Fix flaky-test TestSpreadsheetExtractor#testRTL
Test failure Reproduction
mvn install -pl . -am -DskipTests -Dsign.skip
mvn -pl . edu.illinois:nondex-maven-plugin:2.1.1:nondex -Dtest=technology.tabula.TestSpreadsheetExtractor#testRTL
Non-Dex detected flakiness and got the error message. More precisely as shown below:
[ERROR] Tests run: 1, Failures: 1, Errors: 0, Skipped: 0, Time elapsed: 0.436 s <<< FAILURE! - in technology.tabula.TestSpreadsheetExtractor
[ERROR] testRTL(technology.tabula.TestSpreadsheetExtractor) Time elapsed: 0.434 s <<< FAILURE!
org.junit.ComparisonFailure: expected:<[اسمي سلطان]> but was:<[]>
at technology.tabula.TestSpreadsheetExtractor.testRTL(TestSpreadsheetExtractor.java:458)
Root cause and fix
The failed assert is in line 458 file TestSpreadsheetExtractor.

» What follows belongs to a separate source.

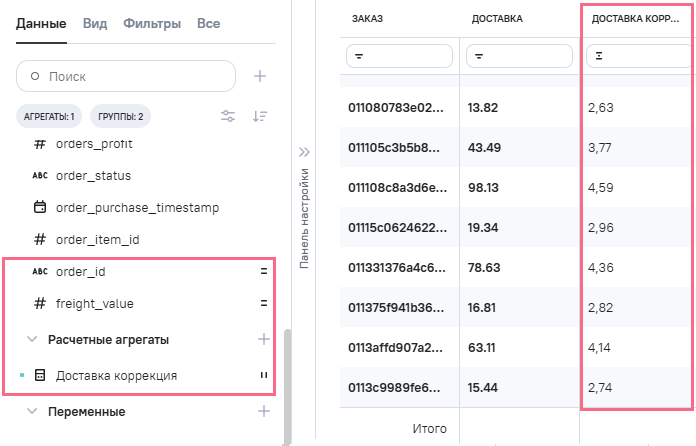The height and width of the screenshot is (446, 696).
Task: Collapse settings panel with double chevron icon
Action: point(305,152)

assertEquals("اسمي سلطان", table.getRows().get(1).get(1).getText());
The flaky-test is caused by the function findSpreadsheetsFromCells() in SpreadsheetExtractionAlgorithm.java line 183. Because of using hashset and hashmap, this function will sometime return the result in different order.
public static List<Rectangle> findSpreadsheetsFromCells(List<? extends Rectangle> cells) {
// via: http://stackoverflow.com/questions/13746284/merging-multiple-adjacent-rectangles-into-one-polygon
List<Rectangle> rectangles = new ArrayList<>();
Set<Point2D> pointSet = new HashSet<>();
Map<Point2D, Point2D> edgesH = new HashMap<>();
Map<Point2D, Point2D> edgesV = new HashMap<>();
This cause the flaky. To deal with this problem, I changed the hashset and hashmap to linkedhashset and linkedhashmap. The difference between [hashset,hashmap] and [linkedhashset,linkedhashmap] is that [linkedhashset,linkedhashmap] will return fixed order, but [hashset,hashmap] will return a random order. This ensure the function will be deterministic, which means it will return the result in fixed order.